Souvent, le spectre de Noma n’est pas loin, soit parce que les adresses y sont liées, soit parce que les chefs et les restaurateurs y ont fait leurs armes. C’est le cas de l’Allemand Philipp Inreiter, arrivé à Copenhague pour travailler à Noma, avant d’ouvrir Slurp Ramen Joint et Kona. Kristian Baumann, de Koan, a, lui, été le second de René Redzepi. Tout comme le chef argentin Gonzalo Guarda, à la tête du café-boulangerie Rug.
De la même manière, de jeunes agences d’architecture et de design se sont démarquées par leur empreinte dans l’univers de la restauration. Norm Architects avec Höst, Archival Studies avec Kona, Frama avec un caféboulangerie implanté dans les locaux de l’agence ou encore Spacon&X, auteur de la signature visuelle de Popl et des boulangeries Hart.

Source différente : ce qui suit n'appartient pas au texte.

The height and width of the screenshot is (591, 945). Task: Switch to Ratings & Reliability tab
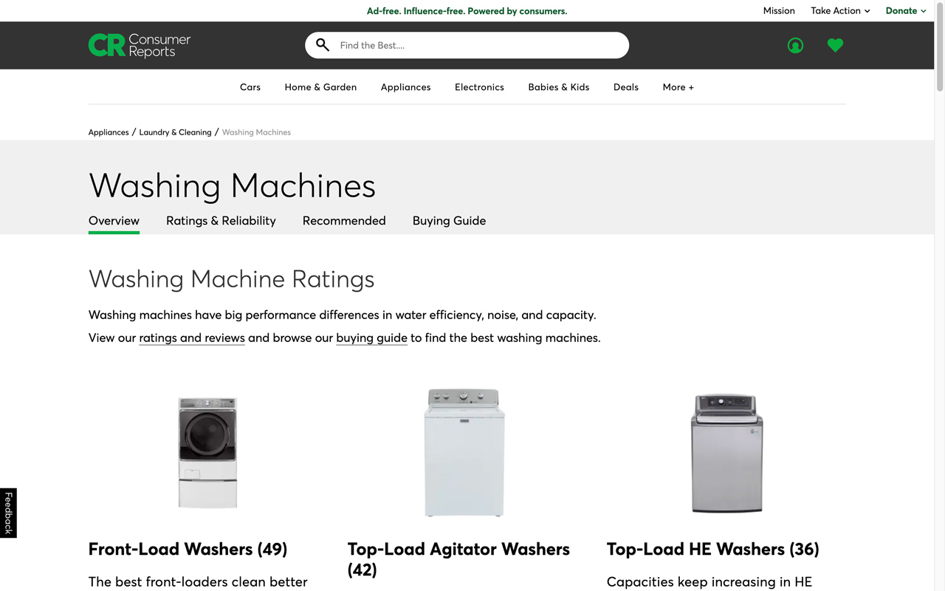tap(221, 221)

« René Redzepi allait souvent manger chez Slurp Ramen Joint, c’est comme ça qu’il nous a proposé de travailler sur des projets de Noma Group. Pour Popl, le dessin du mobilier, notamment les chaises, sculpturales, et la structure en bois jouent un rôle important dans la perception du lieu », souligne Malene Hvidt, cofondatrice de l’agence.
Ces identités gastronomiques, attractives pour le grand public, sont prises en compte dès le démarrage d’un projet de requalification urbaine. Elles le sont dans l’ancienne zone portuaire de Nordhavn, mais de manière plus flagrante encore dans la reconfiguration de la brasserie Carlsberg qui, jusqu’en 2006, produisait la célèbre bière danoise en centre-ville.
« Forts du succès de Slurp Ramen, nous avons été contactés très en amont pour inscrire une adresse du même ordre dans ce nouveau quartier alliant résidentiel, hôtellerie, commerces et offres de restauration », nous apprend Philipp Inreiter.
Il en a été de même pour le restaurant Studio du chef Christoffer Sørensens, sacré meilleur jeune chef 2021 par le Guide Michelin, et de l’enseigne Coffee Collective, figurant parmi les meilleurs torréfacteurs de cafés de spécialité en ville. Si Noma, dont les nouveaux locaux avaient été réalisés par Bjarke Ingels Group (BIG) en 2017, va cesser ses activités commerciales, le mouvement enclenché il y a vingt ans n’est pas pour autant près de s’arrêter.
D’abord, parce que l’institution va infuser sa vision de la gastronomie via une fondation tournée vers la recherche. Ensuite, parce que la machine est rodée et relayée par les instances de promotion de la ville. Celle-ci y voit une manière d’imposer Copenhague comme une destination où l’art de vivre est totalement en phase avec l’époque.